The task
Retype the part of the stock disclosure excerpt below exactly, everything from "In the event" down to "paid and nonassessable.".

Excerpted passage
__________________________________________________
In the event of a liquidation, dissolution or winding up of The Princeton
Review, holders of common stock would be entitled to share in our assets
remaining after the payment of liabilities and liquidation preferences on any
outstanding preferred stock. Holders of common stock have no preemptive or
conversion rights or other subscription rights and there are no redemption or
sinking fund provisions applicable to the common stock. All outstanding shares
of common stock are, and the shares of common stock offered by us in this
offering, when issued and paid for, will be fully paid and nonassessable.

PREFERRED STOCK

Series A Preferred Stock

     Upon the completion of this offering, all outstanding shares of Series A
preferred stock will convert into shares of common stock. As of July 31, 2000,
we had 3,748,548 shares of Series A preferred stock outstanding. Prior to the
conversion of these shares into common stock, the holders of the Series A
preferred stock are entitled to, among other substantial rights:

        - voting rights equivalent to the voting rights they would hold as if
          their holdings were converted to common stock at the then applicable
          conversion rate, other than the right to elect directors;

        - the right to designate one member of our board of directors;

        - distribution and liquidation preferences;

        - the option to convert to common stock at any time on a one-for-one
          basis, subject to anti-dilution adjustments;

        - automatic conversion upon the effective date of a qualified initial
          public offering on a one-for-one basis, subject to anti-dilution
          adjustments and the special provision described below;

        - anti-dilution protection;

        - covenants requiring their authorization of enumerated transactions;
          and

        - a mandatory redemption provision whereby any holder may give a
          redemption notice at any time after March 31, 2005 and cause us to
          redeem all or a portion of their shares within 90 days of receipt of
          the redemption notice, with the redemption price defined as the
          original purchase price multiplied by 1.9, which multiple is to be
          increased if we breach certain covenants contained in the investor
          rights agreement among us and the purchasers of the Series A preferred
          stock.
__________________________________________________
Data provided
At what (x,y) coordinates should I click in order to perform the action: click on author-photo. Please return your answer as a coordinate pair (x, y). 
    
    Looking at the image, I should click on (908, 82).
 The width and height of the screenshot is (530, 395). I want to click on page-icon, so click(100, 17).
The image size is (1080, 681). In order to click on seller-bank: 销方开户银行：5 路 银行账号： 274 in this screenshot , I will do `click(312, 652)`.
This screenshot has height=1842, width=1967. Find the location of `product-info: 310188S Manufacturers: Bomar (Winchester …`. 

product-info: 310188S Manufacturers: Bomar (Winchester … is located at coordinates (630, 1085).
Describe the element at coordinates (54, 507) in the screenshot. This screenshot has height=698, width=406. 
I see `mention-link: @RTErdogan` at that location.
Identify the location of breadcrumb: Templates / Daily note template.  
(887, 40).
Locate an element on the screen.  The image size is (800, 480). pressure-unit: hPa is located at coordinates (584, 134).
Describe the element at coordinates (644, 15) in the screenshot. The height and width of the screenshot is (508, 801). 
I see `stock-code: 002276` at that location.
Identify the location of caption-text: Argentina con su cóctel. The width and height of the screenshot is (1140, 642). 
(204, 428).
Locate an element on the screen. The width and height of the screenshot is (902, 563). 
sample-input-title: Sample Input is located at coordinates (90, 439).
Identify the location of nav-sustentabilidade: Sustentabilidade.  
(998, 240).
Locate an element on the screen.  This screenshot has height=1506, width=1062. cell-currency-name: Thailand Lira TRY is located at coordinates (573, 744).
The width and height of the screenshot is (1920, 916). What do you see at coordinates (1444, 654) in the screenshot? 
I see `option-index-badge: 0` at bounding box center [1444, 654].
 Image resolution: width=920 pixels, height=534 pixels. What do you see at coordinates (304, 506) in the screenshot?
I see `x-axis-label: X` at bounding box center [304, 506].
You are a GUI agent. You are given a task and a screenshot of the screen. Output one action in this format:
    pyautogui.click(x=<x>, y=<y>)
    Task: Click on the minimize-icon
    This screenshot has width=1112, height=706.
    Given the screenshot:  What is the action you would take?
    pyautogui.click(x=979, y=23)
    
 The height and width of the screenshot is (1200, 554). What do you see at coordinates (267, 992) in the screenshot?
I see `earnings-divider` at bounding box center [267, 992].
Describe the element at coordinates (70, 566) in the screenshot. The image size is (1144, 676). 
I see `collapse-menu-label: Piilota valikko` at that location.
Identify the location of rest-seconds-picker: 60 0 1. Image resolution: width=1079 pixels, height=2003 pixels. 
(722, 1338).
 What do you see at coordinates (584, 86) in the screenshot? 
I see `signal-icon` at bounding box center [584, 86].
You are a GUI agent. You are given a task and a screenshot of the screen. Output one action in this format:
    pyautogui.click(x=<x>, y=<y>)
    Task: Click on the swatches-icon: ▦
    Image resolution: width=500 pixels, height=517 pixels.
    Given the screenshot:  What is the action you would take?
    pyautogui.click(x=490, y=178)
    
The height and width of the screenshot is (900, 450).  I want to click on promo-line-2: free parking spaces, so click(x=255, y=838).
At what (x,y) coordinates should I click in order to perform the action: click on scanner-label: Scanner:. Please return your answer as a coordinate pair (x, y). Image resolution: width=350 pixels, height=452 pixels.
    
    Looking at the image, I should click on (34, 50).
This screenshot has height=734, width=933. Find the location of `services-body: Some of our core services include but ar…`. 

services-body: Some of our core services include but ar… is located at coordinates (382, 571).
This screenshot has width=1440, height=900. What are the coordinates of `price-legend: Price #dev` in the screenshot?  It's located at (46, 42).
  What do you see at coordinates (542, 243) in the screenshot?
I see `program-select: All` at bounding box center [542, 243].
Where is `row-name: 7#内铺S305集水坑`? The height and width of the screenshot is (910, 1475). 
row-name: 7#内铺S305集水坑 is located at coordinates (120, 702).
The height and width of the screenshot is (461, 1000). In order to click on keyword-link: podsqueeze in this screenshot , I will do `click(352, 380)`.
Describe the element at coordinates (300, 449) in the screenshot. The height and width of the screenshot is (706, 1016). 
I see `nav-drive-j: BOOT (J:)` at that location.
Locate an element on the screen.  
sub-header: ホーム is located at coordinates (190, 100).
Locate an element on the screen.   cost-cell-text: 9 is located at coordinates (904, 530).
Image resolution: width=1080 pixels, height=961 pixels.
__________________________________________________
Answer box
In the event of a liquidation, dissolution or winding up of The Princeton
Review, holders of common stock would be entitled to share in our assets
remaining after the payment of liabilities and liquidation preferences on any
outstanding preferred stock. Holders of common stock have no preemptive or
conversion rights or other subscription rights and there are no redemption or
sinking fund provisions applicable to the common stock. All outstanding shares
of common stock are, and the shares of common stock offered by us in this
offering, when issued and paid for, will be fully paid and nonassessable.